§ EXERCISE DETAILS:
Beginning with the line that contains "Where should I" and ending with the last line of the records, write out each line exactly and omit the pictures.

§ RECORDS TO PROCESS:
»»
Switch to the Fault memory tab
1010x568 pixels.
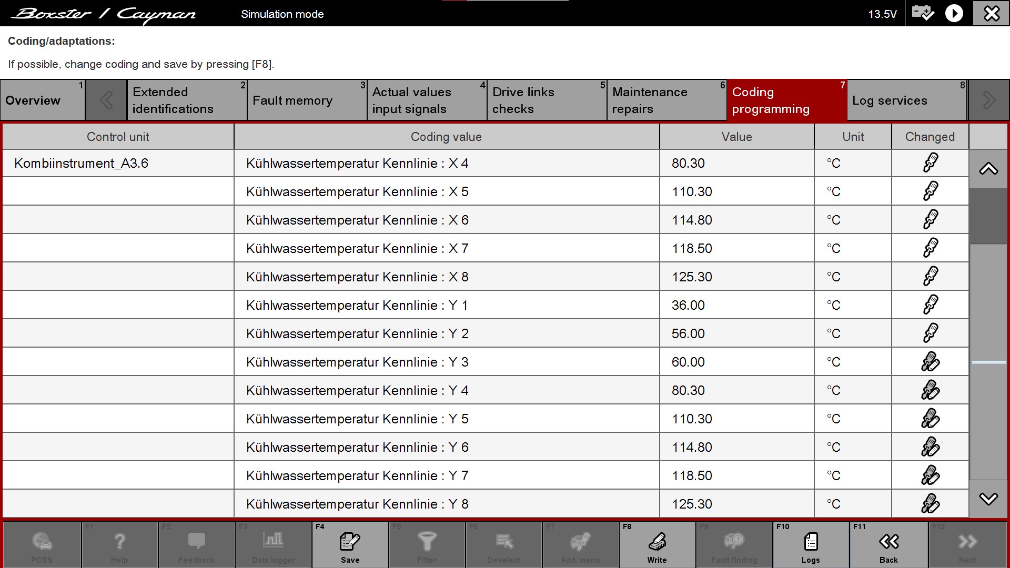307,100
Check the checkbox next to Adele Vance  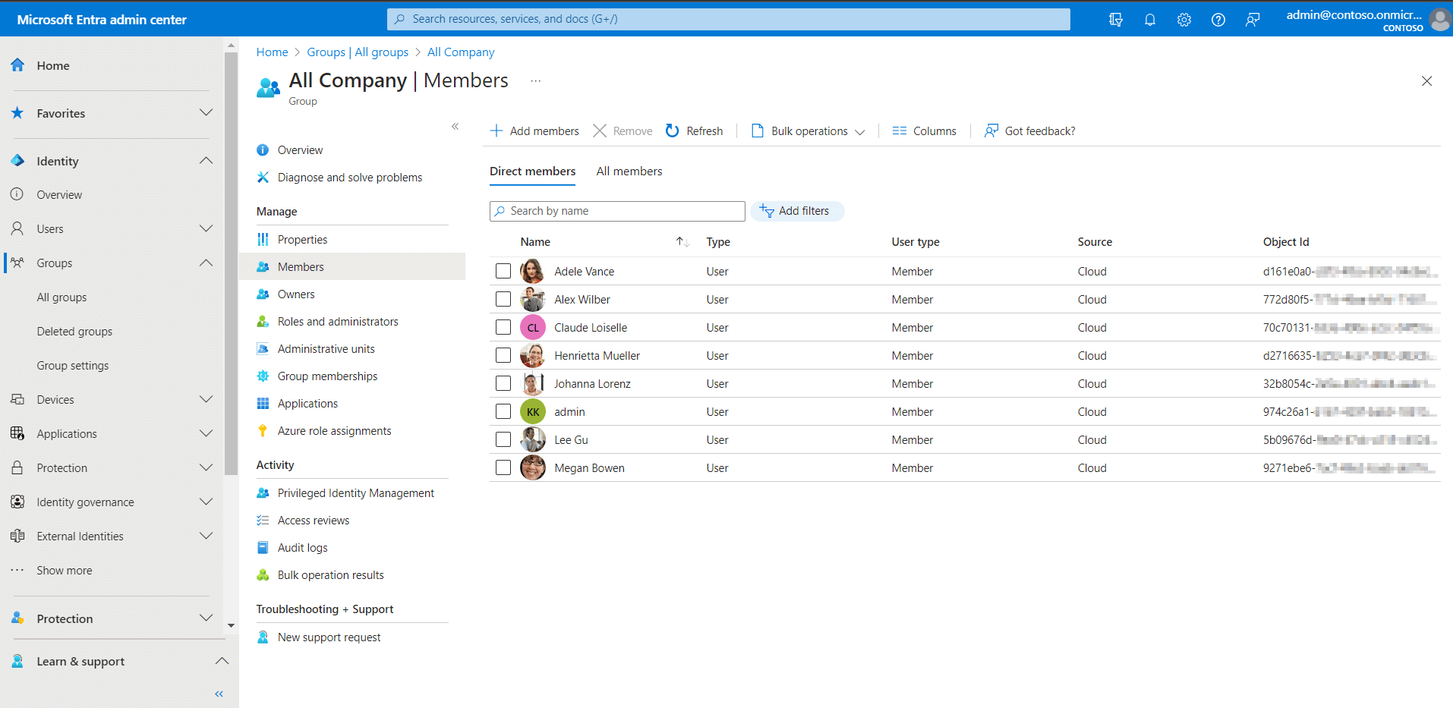pyautogui.click(x=503, y=271)
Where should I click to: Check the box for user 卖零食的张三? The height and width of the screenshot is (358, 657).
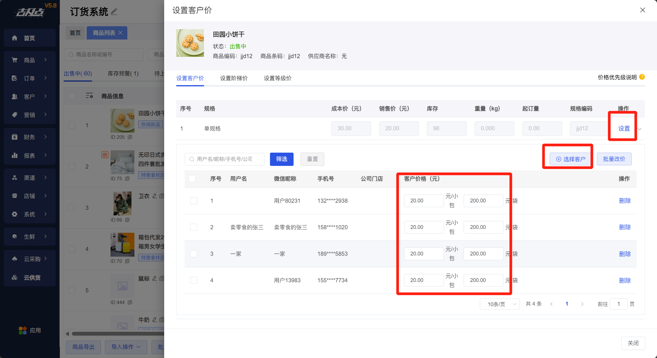click(194, 227)
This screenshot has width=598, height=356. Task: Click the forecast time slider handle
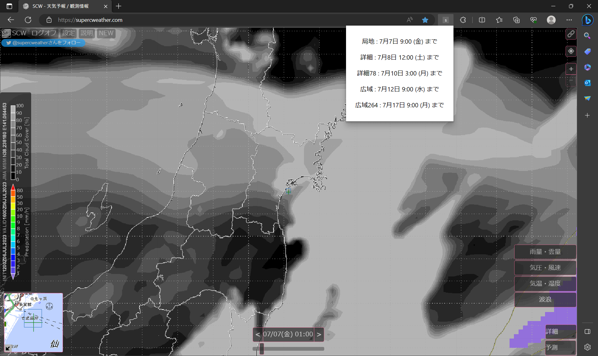(262, 349)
««
§ OUTPUT FOR THIS TASK:
Where should I click to: Check the box for user 卖零食的张三? The height and width of the screenshot is (358, 657).
click(194, 227)
This screenshot has width=598, height=356. Task: Click the forecast time slider handle
(262, 349)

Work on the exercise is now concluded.